A national campaign aimed at having the Australian Government sign and ratify an international convention on domestic workers’ rights was launched in Sydney yesterday.

The Salvation Army’s Freedom Partnership has joined with Walk Free in demanding the government sign and ratify International Labor Organization Convention 189 which entered into force in September last year.

CALLING FOR RATIFICATION: Members of the public were yesterday invited to sign a “pledge wall” erected in Sydney’s Martin Place petition the Australian Government about signing and ratifying ILO C189.

There are an estimated 54,000 domestic workers in Australia – around 90 per cent of them women.

Jenny Stanger, national manager of the Freedom Partnership, said at the launch that while Australia has strong labor laws and complaint mechanisms for when there are breaches, “there are workers who still fall through the cracks and employers are making profits from stealing their labour”.
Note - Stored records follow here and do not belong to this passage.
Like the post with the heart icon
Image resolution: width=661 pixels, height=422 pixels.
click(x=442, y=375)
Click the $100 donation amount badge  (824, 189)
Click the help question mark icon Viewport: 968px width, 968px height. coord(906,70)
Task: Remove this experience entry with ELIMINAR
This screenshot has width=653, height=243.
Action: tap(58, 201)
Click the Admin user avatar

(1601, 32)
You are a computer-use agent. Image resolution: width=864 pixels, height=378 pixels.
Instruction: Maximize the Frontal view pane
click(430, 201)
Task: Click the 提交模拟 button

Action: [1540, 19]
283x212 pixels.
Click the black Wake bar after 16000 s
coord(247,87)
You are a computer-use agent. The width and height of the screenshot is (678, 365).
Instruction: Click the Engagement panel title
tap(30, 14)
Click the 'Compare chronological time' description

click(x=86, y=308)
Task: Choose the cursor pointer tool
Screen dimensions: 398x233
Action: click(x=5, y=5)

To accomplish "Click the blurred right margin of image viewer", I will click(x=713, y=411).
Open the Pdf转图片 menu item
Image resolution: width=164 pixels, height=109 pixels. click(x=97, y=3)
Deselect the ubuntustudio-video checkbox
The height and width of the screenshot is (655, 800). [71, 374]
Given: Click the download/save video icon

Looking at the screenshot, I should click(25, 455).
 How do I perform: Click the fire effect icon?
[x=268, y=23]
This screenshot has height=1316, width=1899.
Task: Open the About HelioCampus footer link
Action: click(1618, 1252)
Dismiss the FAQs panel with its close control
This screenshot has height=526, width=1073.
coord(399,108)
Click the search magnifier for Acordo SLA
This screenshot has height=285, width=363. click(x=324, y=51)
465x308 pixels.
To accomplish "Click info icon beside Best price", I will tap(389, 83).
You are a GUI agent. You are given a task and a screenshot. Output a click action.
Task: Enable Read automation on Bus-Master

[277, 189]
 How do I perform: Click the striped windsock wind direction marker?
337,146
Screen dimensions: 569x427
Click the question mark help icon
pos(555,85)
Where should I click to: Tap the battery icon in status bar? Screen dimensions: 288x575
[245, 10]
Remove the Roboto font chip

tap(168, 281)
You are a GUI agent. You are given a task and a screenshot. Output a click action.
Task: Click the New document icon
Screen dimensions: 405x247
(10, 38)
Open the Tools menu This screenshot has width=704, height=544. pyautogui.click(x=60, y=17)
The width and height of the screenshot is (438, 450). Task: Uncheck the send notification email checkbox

“Migrant workers and people on temporary visas are particularly vulnerable as their migration status may affect their ability to remain in Australia long enough to effectively take action to recover stolen wages.”

She said the Freedom Partnership and Walk Free were of the view that ratification of C189 would provide “another tool” that can be used in the fight to end slavery-like conditions in Australia. “Articles 15, 16 and 17 of the convention ensure access to effective remedies when abuse has occurred…”

Earlier in a statement Ms Stanger said: “The UN Special Rapporteur and others have called for ratification in the past and it is high time Australia followed the lead of other nations by signing and ratifying this law into treaty.”

The 2013 Global Slavery Index put the number of people living in slavery in Australia at more than 3,000. Speaking in the same statement, Katharine Bryant, research manager at Walk Free and lead author of the index, said there had been “abhorrent” situations in which domestic workers had been forced to work long days, had been abused verbally and physically and denied their freedom and wages. “Is it too much to ask for domestic workers to receive basic protections under the law?”

A spokesperson for Employment Minister Eric Abetz told Sight that the Australian Government recognised domestic workers around the world have often not been adequately covered by international or national labor regulations but said this was not the case in Australia.

“It is a matter for the government to consider whether it is in the national interest to pursue ratification of an international treaty. Australia already complies with our international obligations to take action to prevent and prosecute forced labor, and the Coalition Government was pleased to support the adoption of the new forced labour protocol at the International Labour Conference in Geneva in June this year.”